We meet EMS companies every day who tell us about the creative ways they’ve used Excel to organize their business processes. One of the most common ways that EMS companies currently do labor calculations is “through a spreadsheet that has evolved over many, many years.”
Here are five signs that you need to consider an alternative to your Excel spreadsheet.
1) “Excel can do everything”
It’s easy to develop tunnel vision about how Excel will solve all of your problems…until you see what else is out there. If you’ve got a spreadsheet reaching increasing levels of complexity, formulas breaking down and macros doing fairly complex actions, you are stretching Excel to its limits.
At some point, even if you are the in-house excel expert that can always figure out how Excel can do what you need, you have to start considering long-term sustainability for your organization. Excel was designed for simple datasets, but if you’re trying to use it for more than that, there’s a good chance that it will error out and the local Excel guru won’t be immediately around to fix it.
2) “Get out of the file!”
Excel spreadsheets are great when you’re the only person who has to deal with the file. You know when you mess up a formula, you can access it whenever you want, you can make sure the file doesn’t get overwritten, etc.
But what about when you have to collaborate with others? Especially for Excel files which are on shared drives, chances are you have been asked to open in “Read-Only” mode.
With a web application like CalcuQuote, you can effectively collaborate on the same data set, enable version control, set validations, configure workflows and more.
CalcuQuote allows multiple people to simultaneously engage in your Request for Quote process with their own login and password. Multiple people could even simultaneously work on pricing a single bill of material so that rush quotes can actually be rushed. CalcuQuote even allows you to give limited access to customers and suppliers to update the BOM and get approvals on alternates, without sharing other confidential data.
3) “I use fancy vlookups!”
A single excel spreadsheet equates to one table in a database. You can relate datasets to each other within excel using the ever-infamous VLOOKUP formulas. But does that mean you should?
The answer to this, like most other things is it depends. As your formulas become increasingly complex and tables increasingly interlinked, the chances of a tucked away error blowing up the entire spreadsheet increase while the performance of your spreadsheet continues to decrease.
This type of data linking can also make it impossibly difficult to manage consistent data formatting and make updates.
By comparison, CalcuQuote has over 50 different linked tables and thousands of columns with millions of rows for even our smallest customers. However, the database can perform lookups, calculations and compile graphs much faster and with greater consistency than a formula driven spreadsheet. From a user’s perspective they just see well organized data at their finger as and when they need it.
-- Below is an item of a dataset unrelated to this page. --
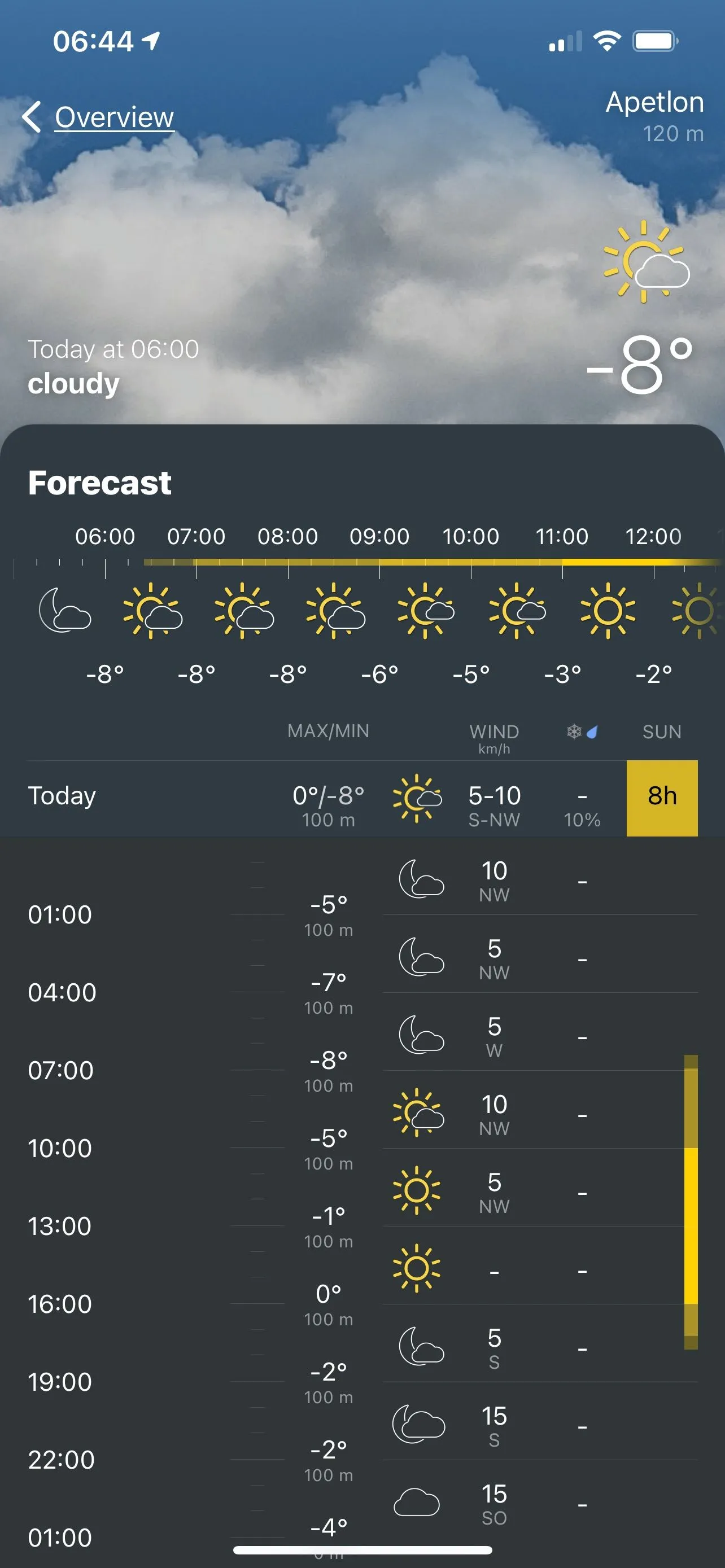Screen dimensions: 725x1568
Task: Select the 09:00 hourly timeline marker
Action: (x=379, y=536)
4) “I use protected cells for my security.”
Security within a spreadsheet, especially when multiple people are accessing the same file is very difficult to manage. You can “protect” cells and limit functionality, you can require passwords to unlock cells, and you can set basic validation rules. But all of that is easy to override in most cases with a simple copy and paste. If you want true controls without limiting usability, a web application is the way to go.
Most enterprise level web applications, including CalcuQuote, come with a suite of security features including secure login, field level security, and complex logic for validating entries. The front end web page controls what kind of data is allowed to go into the database, giving you clean predictable datasets that you can then analyze for decision making.
If you’ve tried to organize your numerous excel spreadsheets with a naming convention, you already know how painful that process can be as more people get involved.
A well organized, database driven application can help you organize your spreadsheet data and files in a consistent, easily searchable way.
The biggest benefit of using a database to organize individual spreadsheets is that you can analyze across the datasets. For example, if you have a labor model that begins with an Excel template, and you create a new Excel file for each quote that you process, how do you spot trends across quotes?
With a relational database approach, you can view each quote individually, or you can examine a single slice of data within every quote you’ve ever done. This can be very valuable information for answering questions like “What is the correlation between customer X, winning a quote and the price of my SMT labor time?”